In the entries below, reproduce verbatim the stretch from the line containing "cannot [287, 130]" through the line containing "based (343, 411)", including both of those lines.

Dataset excerpt:

________________________________________

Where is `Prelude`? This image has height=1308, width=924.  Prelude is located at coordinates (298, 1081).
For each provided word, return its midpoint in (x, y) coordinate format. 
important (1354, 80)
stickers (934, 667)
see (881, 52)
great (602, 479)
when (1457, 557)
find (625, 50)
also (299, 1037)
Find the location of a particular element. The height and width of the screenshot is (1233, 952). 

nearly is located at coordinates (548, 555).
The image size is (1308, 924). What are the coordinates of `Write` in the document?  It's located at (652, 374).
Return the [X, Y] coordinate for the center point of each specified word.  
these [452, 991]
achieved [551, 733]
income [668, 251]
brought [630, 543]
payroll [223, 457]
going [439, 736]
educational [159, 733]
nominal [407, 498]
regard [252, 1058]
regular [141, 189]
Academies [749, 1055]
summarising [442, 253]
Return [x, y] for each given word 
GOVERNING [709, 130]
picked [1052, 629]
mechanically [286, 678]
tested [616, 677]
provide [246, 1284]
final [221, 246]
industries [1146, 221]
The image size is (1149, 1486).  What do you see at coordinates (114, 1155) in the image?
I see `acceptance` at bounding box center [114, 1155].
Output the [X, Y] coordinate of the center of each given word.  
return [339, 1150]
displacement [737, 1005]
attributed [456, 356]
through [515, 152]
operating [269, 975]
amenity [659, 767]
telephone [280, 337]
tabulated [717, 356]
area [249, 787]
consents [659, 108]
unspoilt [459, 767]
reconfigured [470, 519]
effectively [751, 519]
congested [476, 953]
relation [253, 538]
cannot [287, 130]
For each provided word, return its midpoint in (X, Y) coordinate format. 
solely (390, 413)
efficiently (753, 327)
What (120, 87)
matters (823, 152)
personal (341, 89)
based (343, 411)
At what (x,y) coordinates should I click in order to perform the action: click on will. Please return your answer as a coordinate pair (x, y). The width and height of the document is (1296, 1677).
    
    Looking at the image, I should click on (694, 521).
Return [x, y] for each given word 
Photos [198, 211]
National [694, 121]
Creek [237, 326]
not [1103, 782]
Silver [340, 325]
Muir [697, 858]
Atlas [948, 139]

________________________________________

**Written reply**.
cannot [287, 130]
For each provided word, return its midpoint in (X, Y) coordinate format. 
solely (390, 413)
efficiently (753, 327)
What (120, 87)
matters (823, 152)
personal (341, 89)
based (343, 411)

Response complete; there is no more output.